After months of little to no activity, multifamily development in the nation’s capital is seeing the beginnings of a quiet resurgence.

Hoping to lead the way: Chicago-based real estate investment firm Pritzker Realty Group and Greenbelt, Md.-based developer and manager The Bozzuto Group. Earlier this week, the firms announced the creation of a joint venture with an initial capital commitment of $75 million to seek multifamily development and acquisition opportunities in high-growth locations throughout the Mid-Atlantic and Northeast regions, with a specific focus on the greater Washington-Baltimore metropolitan area.

“In the development business, you’re always looking around the corner for what’s going to happen, not what’s currently happening,” says Toby Bozzuto, president of The Bozzuto Group.

This is the motivating factor behind Bozzuto’s partnership with Pritzker. “Washington, D.C., will be the recipient of a lot of job growth and that, combined with a supply imbalance, leads to a perfect storm of demand,” Bozzuto explains. “We both felt now was a good time to find new deals and deliver a great product to the 2012 to 2015 market.”

Bozzuto and Pritzker aren’t the only firms banking on the D.C. market.

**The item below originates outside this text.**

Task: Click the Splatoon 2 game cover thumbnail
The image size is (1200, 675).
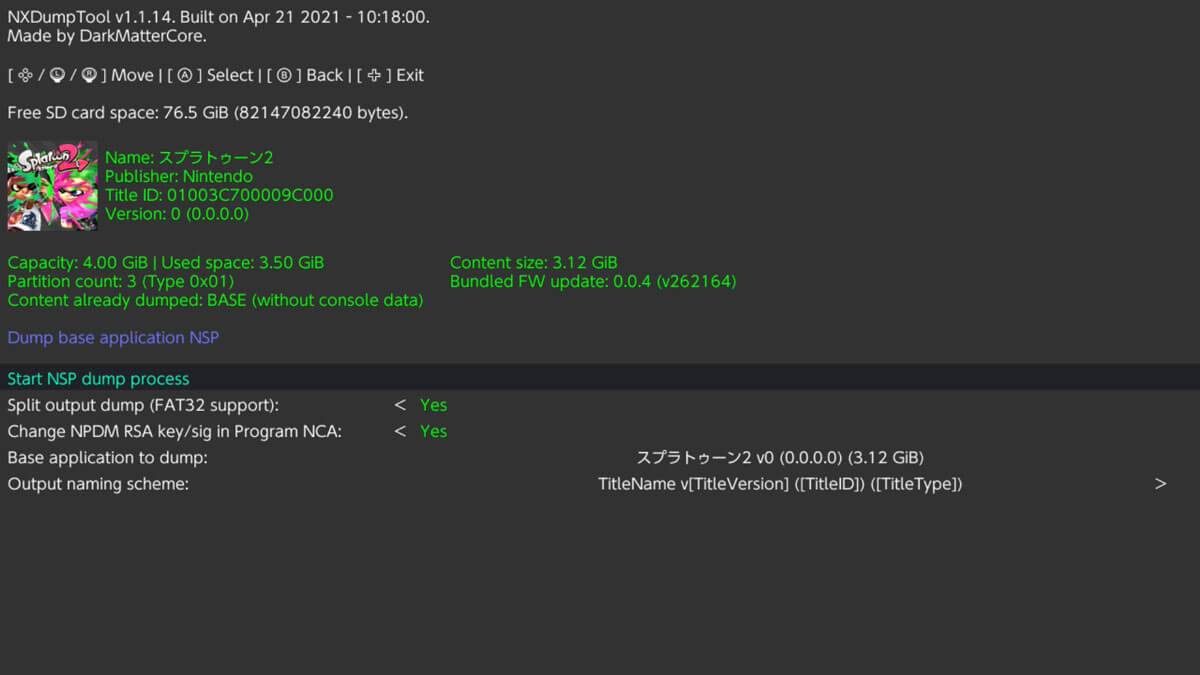Action: 53,186
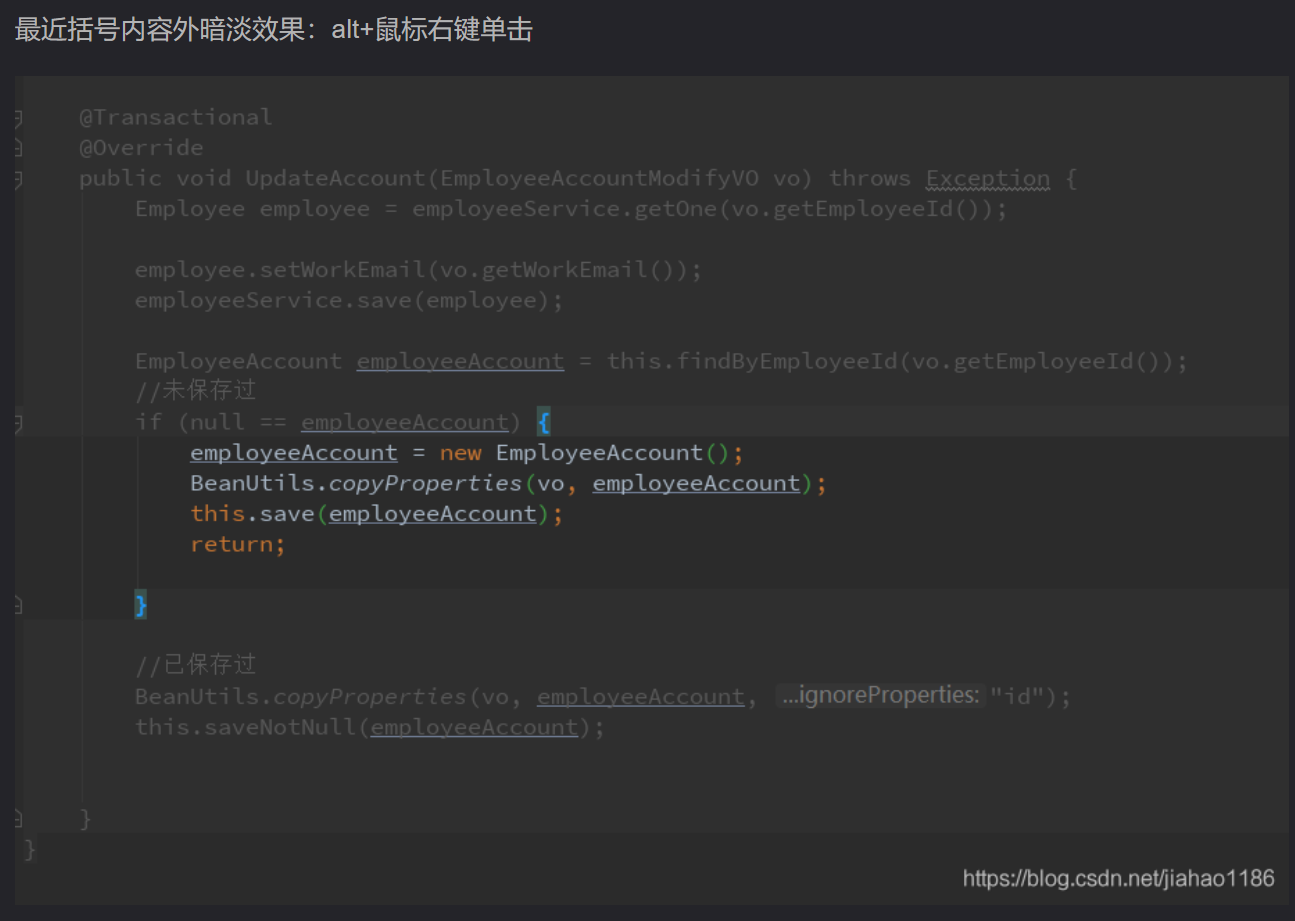
Task: Click the ...ignoreProperties: parameter hint
Action: tap(879, 695)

Last week, Englewood, Colo.-based Archstone broke ground on its latest apartment project, the 469-unit Class A Archstone NoMa in D.C.’s up-and-coming NoMa neighborhood in downtown D.C. Nearby, other developers have broken ground on two mixed-use communities: Constitution Square and Loree Grand at Union Place.

The Department of Justice and NPR also have plans to move their offices to the area. “There’s lots of commercial interest,” says Grant Montgomery, director of apartment practice at Alexandria, Va.-based market research firm Delta Associates. “It’s a lower-cost government office location and good for other businesses that can’t afford downtown rents.”

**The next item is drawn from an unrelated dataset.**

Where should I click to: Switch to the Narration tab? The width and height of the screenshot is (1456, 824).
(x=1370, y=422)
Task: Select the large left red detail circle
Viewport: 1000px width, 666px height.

Montgomery names the city’s Columbia Pike Corridor as another emerging neighborhood, with four new Class A apartment projects in the works. “It’s getting much more urban,” he says.

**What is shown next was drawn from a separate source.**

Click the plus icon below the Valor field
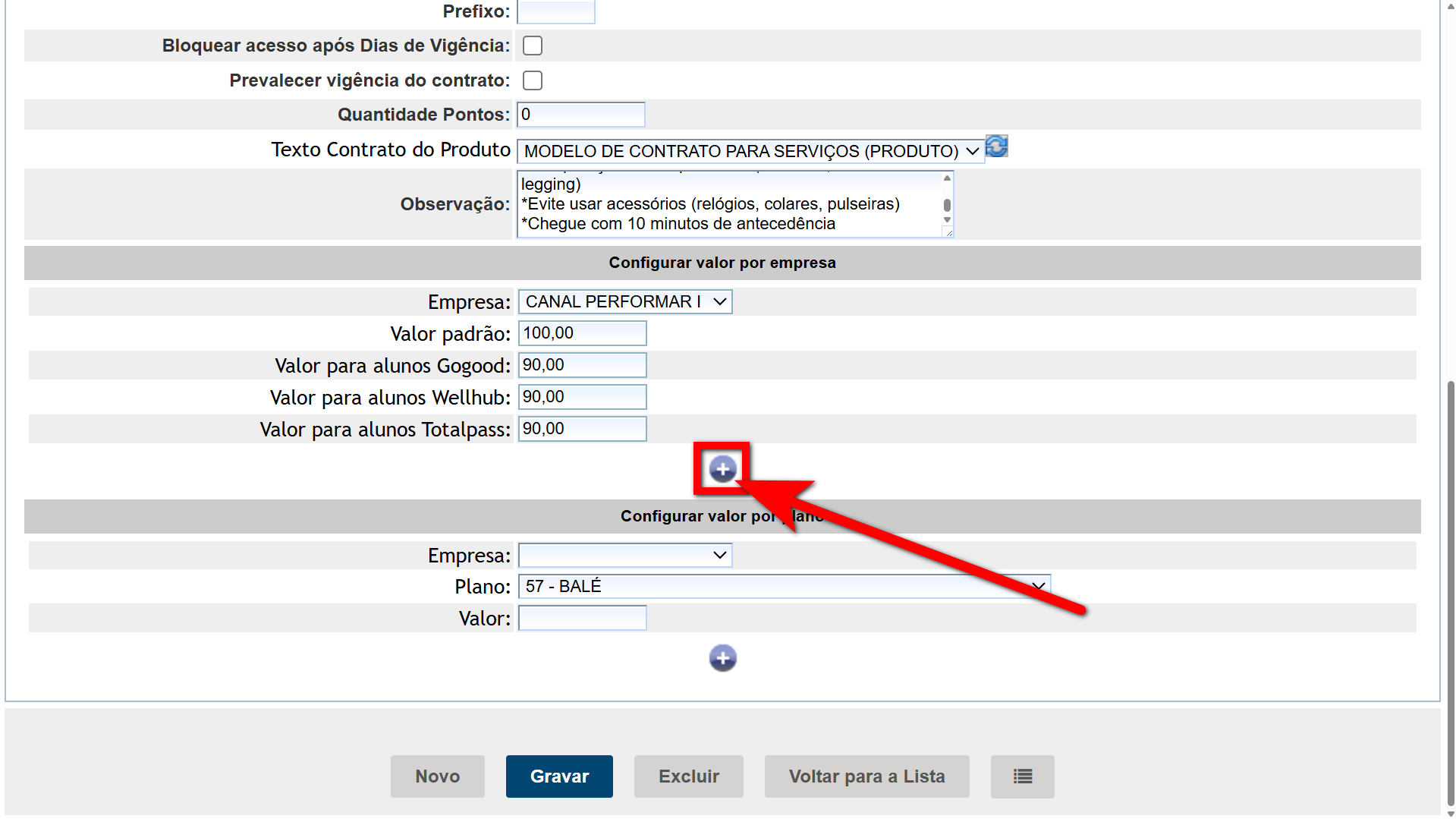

Valerie Santos, D.C. deputy mayor for planning and economic development, stressed in her groundbreaking ceremony remarks that D.C.’s development goals include bringing more tenants into the city and supporting transit-oriented and sustainable development.

In the past two quarters (ending June 2010), 6,161 Class A apartments have come online with an additional 3,980 units projected to deliver within the next 12 months (ending June 2011), according to Delta Associates. “We definitely believe that the market is coming back to life,” Montgomery says.

Bozzuto predicts that the greatest amount of new development will be transit oriented, citing the areas surrounding Metro’s red line as a golden opportunity.

“The red line goes through so many great neighborhoods, and amenities are so rich. It’s a great place for young people,” Bozzuto says. “A lot of our future clients are Gen Y renters—people who may be currently living in their parents’ basement but are going to get jobs and would rather rent a smaller unit but in a highly-amenitized building in a great location.”

Montgomery echoes Bozzuto’s faith in the D.C. multifamily market as a whole, even if development takes a while to return to previous levels.

“Washington, D.C., is one of the strongest residential apartment markets in the country,” he says, citing the continual cycle of government, contractors, and consulting firms. “There is a steady stream of affluent renters by choice, which plays into the quality and type of rental units available.”